Reproduce, word for word, the part of the chapter on the R programming language from "1.1 R, a programming" to "and data analysis.".

*Supplied passage*:

____

Chapter 1 What is R and why should you learn it?

1.1 R, a programming language for data analysis

So, what is R really? Well, R is a programming language which was developed as a free open source successor to the S programming language and first saw the light of day in the early 1990s’. However, R is not like other programming languages which are often times built around being able to build general purpose applications for use in computer programs, apps, and websites. Instead, R is a statistical programming language, built by statisticians and data scientists specifically for the purpose of being a tool for data handling, data presentation, and data analysis.

The fact that R is a programming language allows you to build your own tools or use tools others have built and made available in the over 17,000 unique packages for R in order to best analyze your data and provide answers to your research questions. This flexibility makes R a highly versatile and powerful tool for conducting your analysis compared to alternative data analysis software such as SPSS, STATA, SAS, and Excel, which locks the user into the tools available in those specific software. On top of that, R allows you to work directly with the data in a way that no competitor can, it allows you to deep dive into analyses of sub-samples and sub-groups, to merge, transform, and otherwise wrangle data in ways which in other software or programming languages are complicated at best, all while keeping the syntax and workflow neat and tidy. In essence, R is the best tool available for handling and analyzing data currently available.

1.2 Why learn R?

You might think to yourself: I’m not interested in programming and I just want to be able to conduct some basic data analysis. Why should I learn R? Great question! Apart from the obvious reason mentioned above, that R is the best tool available for handling and analyzing data, there are several other reasons one should learn R, and the fact that R is free, there are several good reasons why you should invest the time in learning R. First and foremost among these is that learning R will help you better understand the data you are working with and the methods you are trying to use to analyze this data. Being able to easily dive into the data by filtering, selecting, summarizing, and aggregating the raw data along the way brings you closer to the data and allows you to better understand the strengths and weaknesses of your data in a way which is neigh on impossible without a flexible tool like R.

____

*Supplied records*:
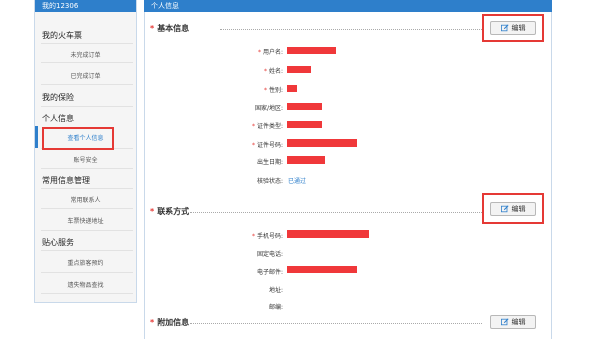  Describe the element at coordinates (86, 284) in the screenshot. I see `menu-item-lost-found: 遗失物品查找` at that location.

____

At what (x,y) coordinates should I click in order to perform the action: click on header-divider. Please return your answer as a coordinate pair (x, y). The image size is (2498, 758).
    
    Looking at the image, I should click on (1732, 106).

____

*Task result*:
1.1 R, a programming language for data analysis

So, what is R really? Well, R is a programming language which was developed as a free open source successor to the S programming language and first saw the light of day in the early 1990s’. However, R is not like other programming languages which are often times built around being able to build general purpose applications for use in computer programs, apps, and websites. Instead, R is a statistical programming language, built by statisticians and data scientists specifically for the purpose of being a tool for data handling, data presentation, and data analysis.